- EXERCISE AIM -
Go through the entries below. Copy each line in which "plus" appears.

- MATERIAL PROVIDED -
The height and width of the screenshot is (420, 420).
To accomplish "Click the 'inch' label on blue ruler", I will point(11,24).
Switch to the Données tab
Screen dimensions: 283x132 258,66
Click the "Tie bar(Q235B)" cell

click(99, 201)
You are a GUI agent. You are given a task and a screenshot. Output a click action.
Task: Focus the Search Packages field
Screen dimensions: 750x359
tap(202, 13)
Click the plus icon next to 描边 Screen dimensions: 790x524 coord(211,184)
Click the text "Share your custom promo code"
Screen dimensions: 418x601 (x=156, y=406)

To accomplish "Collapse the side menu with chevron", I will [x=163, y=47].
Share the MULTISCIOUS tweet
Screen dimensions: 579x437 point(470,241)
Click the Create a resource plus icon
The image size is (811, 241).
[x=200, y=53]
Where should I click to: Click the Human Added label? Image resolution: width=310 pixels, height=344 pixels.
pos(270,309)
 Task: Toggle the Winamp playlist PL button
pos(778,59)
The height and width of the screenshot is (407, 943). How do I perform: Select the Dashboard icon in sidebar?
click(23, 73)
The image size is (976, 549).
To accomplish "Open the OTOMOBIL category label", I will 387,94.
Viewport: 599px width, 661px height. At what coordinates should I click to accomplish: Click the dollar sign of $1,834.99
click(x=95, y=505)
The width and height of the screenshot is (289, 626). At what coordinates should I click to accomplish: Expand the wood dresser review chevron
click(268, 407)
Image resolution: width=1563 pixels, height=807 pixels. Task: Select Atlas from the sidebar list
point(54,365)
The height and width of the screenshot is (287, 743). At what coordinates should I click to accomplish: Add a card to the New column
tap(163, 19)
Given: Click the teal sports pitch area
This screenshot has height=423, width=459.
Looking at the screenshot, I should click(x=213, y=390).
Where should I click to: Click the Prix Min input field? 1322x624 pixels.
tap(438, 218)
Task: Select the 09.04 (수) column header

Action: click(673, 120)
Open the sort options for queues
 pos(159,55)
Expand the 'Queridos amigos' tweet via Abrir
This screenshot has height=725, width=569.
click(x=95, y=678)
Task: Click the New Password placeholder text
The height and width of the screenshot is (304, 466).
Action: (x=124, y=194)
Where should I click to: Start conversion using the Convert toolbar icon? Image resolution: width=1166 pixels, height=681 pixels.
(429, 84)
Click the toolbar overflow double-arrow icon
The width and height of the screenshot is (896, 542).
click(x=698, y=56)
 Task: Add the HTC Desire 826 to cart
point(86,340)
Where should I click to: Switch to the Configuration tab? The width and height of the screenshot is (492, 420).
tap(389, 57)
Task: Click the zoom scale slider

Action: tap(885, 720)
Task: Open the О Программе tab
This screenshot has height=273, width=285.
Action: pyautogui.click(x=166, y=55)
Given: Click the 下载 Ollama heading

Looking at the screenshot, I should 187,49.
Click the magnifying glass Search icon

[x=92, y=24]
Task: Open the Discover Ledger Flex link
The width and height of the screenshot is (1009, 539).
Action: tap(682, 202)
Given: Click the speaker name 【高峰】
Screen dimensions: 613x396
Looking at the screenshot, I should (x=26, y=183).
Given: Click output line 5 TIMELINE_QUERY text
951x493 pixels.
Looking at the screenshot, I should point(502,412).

- RESULT FOR THIS EXERCISE -
Click the plus icon next to 描边 Screen dimensions: 790x524 coord(211,184)
Click the Create a resource plus icon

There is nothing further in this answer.